At first glance, it may seem that push is bad and pull is good. However, they can both be good or bad depending on the tactics and desired outcome.
Push Type Influence
Push influence can take many forms. Some forms we all see and follow on a daily basis, some we choose to follow for our own wellbeing, and others we try to avoid because they attempt to force us where we do not want to go.
Some push influences include legal requirements, expert authority, industry standards, societal norms, and regulatory mandates. All these pushes are to keep us safe and healthy, but they are pushes nevertheless.
Examples of these types of push influences include:
- Legal requirement: When driving a car, you must stop at red lights and go on green lights. As an interesting aside, the societal norm in Massachusetts, where I live, is if the traffic light turns yellow, you accelerate through it before it turns red.
- Expert authority: Doctors instruct us what to eat, what medication to take, and other similar activities. We follow their instructions because we believe their recommendations are good for us.
- Industry standards: Companies can make light bulbs with any size base they wish, but if the base does not properly fit into any light fixtures, no one will buy them.
- Societal norms: People do not talk in movie theaters during the movie or they will be told by everyone else to be quiet.
- Regulatory mandates: All employees are told they must wash their hands after using the restroom. This requirement is clearly posted in all restrooms within the United States and in many other countries around the world.
As mentioned, push influences can also be sinister or even illegal. They include threats like losing your job, physical harm, canceled projects, reduced funding, increased costs, or the loss of privileges.
Pull Type Influence
Pull influences take the form of collaboration, vision, personal charisma, and using facts and logic to motivate people to act.
Examples of pull influences include:
- Collaboration: Asking an individual or group to work with you toward a common goal.
- Vision: Painting a picture of a desirable future outcome.
- Personal charisma: Using personal charm to influence desired actions.
- Facts and logic: Describing a situation using facts and logic with the goal of presenting a convincing argument.
- Emotional appeal: Using emotional stories, expressions, and words to invoke an emotional reaction that becomes the basis for action.
- Taking Responsibility: Proactively taking ownership of an issue or task that needs attention with the goal of motivating others to assist you in the task’s completion.
- Benefits over features: Describing why something should be done—the benefits it provides—rather than the process to create it or specific items being created.
- Mutual gain: Framing the activity or task in a way that highlights the benefits for the person you are trying to influence.
Push/Pull Concept Application
The power of this Push/Pull concept is it can be used to help decide which type of influence you would like to use to get the desired result.
Say you are a manager and two of the people on your team, Sandy Beach and Ima Storm, are continually arguing over an old issue that keeps surfacing and causing conflict. You, as the team leader, need to get this problem solved because their arguing is hurting department morale and reducing department productivity.

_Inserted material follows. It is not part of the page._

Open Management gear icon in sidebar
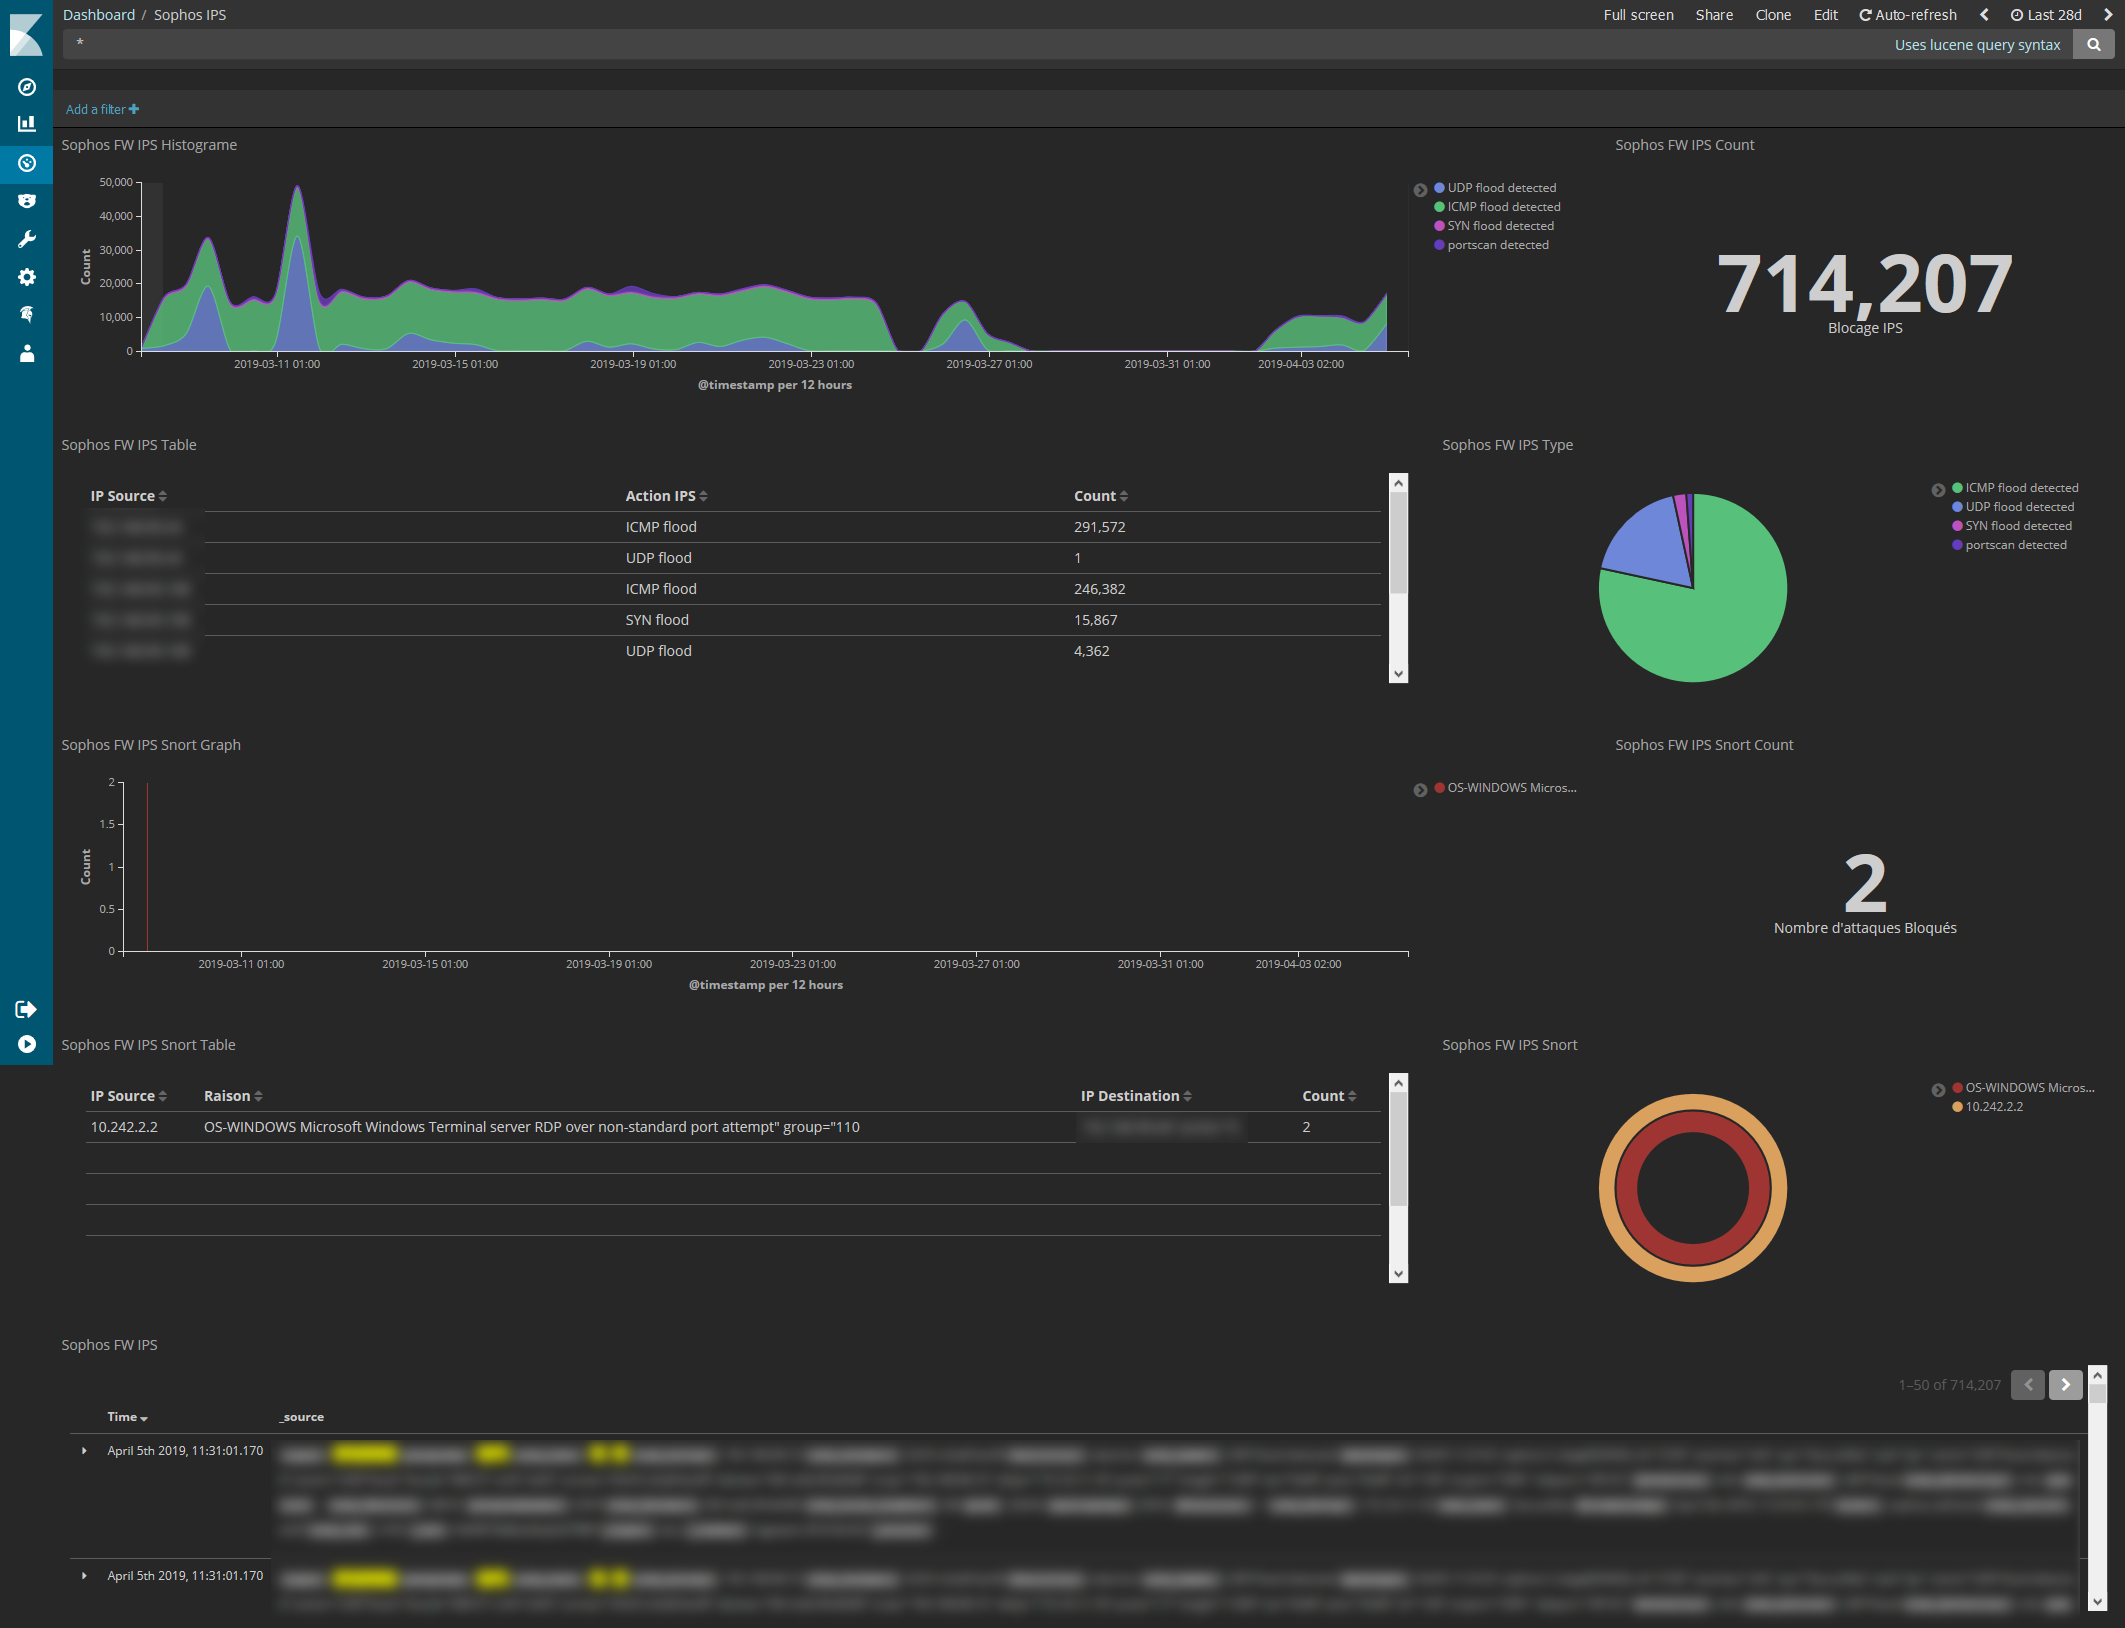This screenshot has height=1628, width=2125. coord(27,277)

You initially decide to use a pull-type influence approach, explaining to each employee the importance of learning to get along for the sake of the department, their job performance, and their long-term career growth at the company. You know they are both smart, career-oriented people, and you feel this is the best approach to motivate them to resolve this conflict.

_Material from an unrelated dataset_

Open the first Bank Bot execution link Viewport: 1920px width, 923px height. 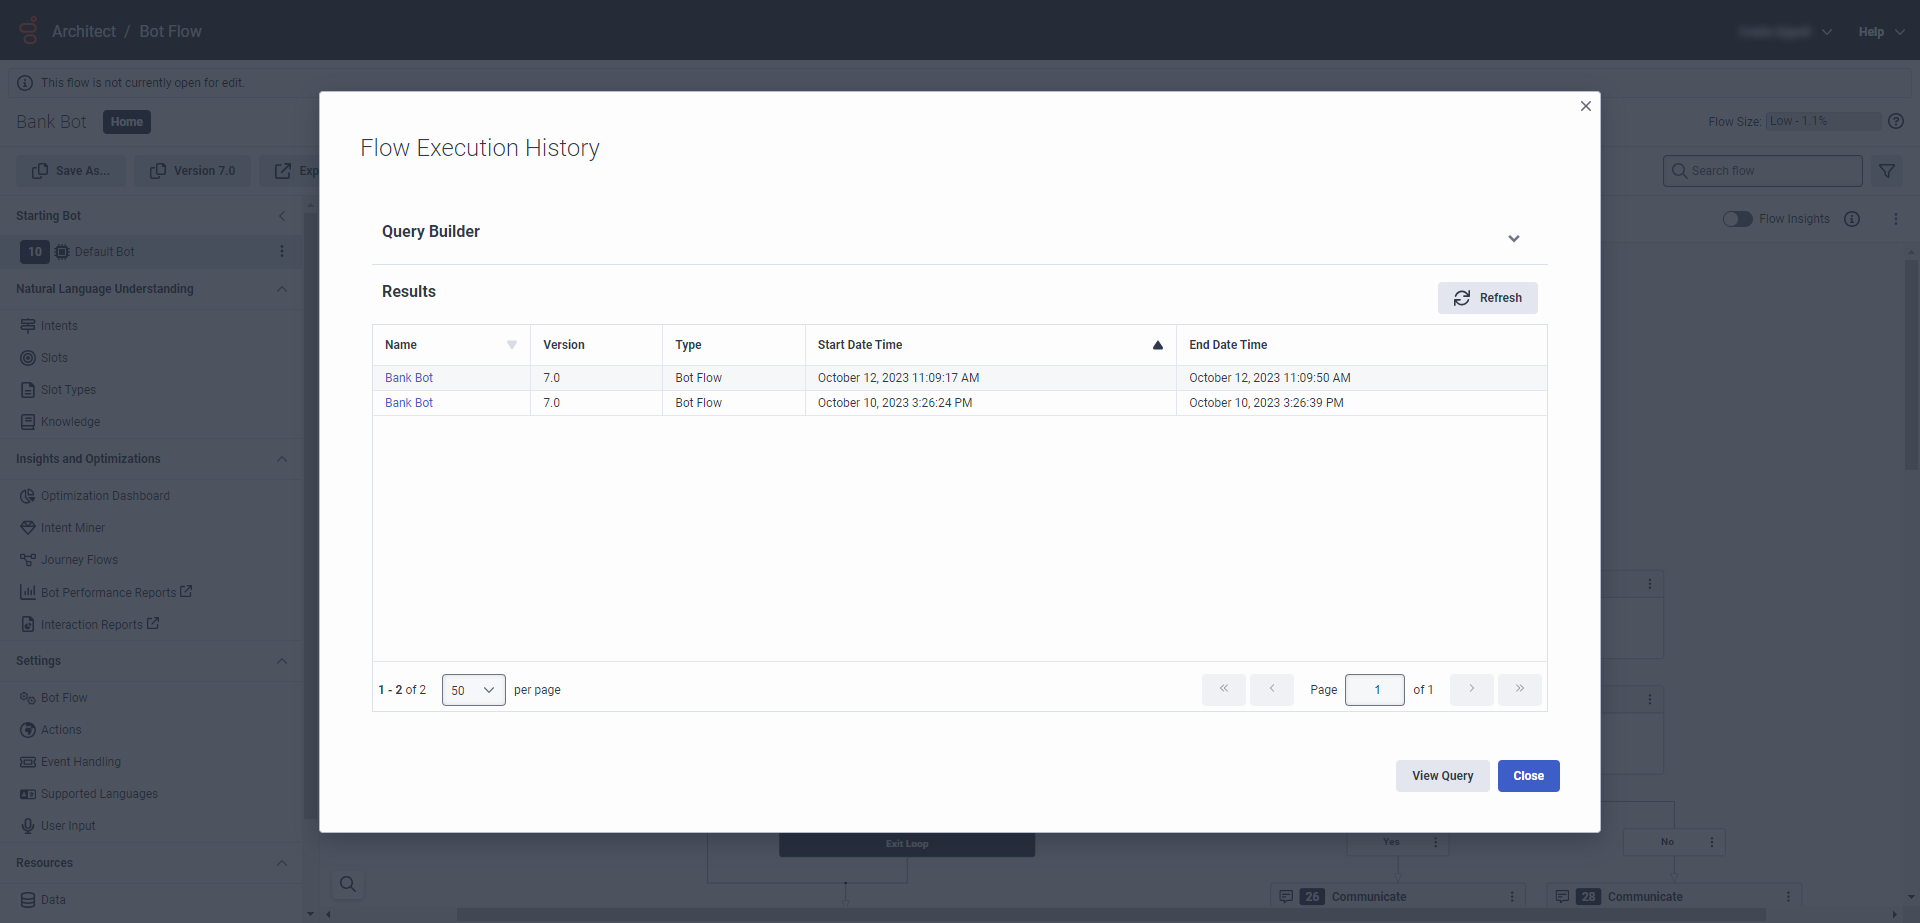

This approach seems to work for a few weeks, but then they are back to their bickering, each blaming the other for reigniting their argument.
This time, you decide to take a more systematic pull-oriented approach. Rather than trying to motivate them to get along using the intangible importance of harmony to their department and themselves, you resort to facts and logic related to productivity and performance statistics.
This second approach, again, seems to work for a short while; then old habits prevail.
Finally, you decide to take a more push-oriented approach. You tell both Storm and Beach if they do not find a way to resolve their differences, they will both lose their jobs.
The move from pull to push, in this case, was a type of escalation process with the goal of finally bringing peace—or at least civility—to the workplace.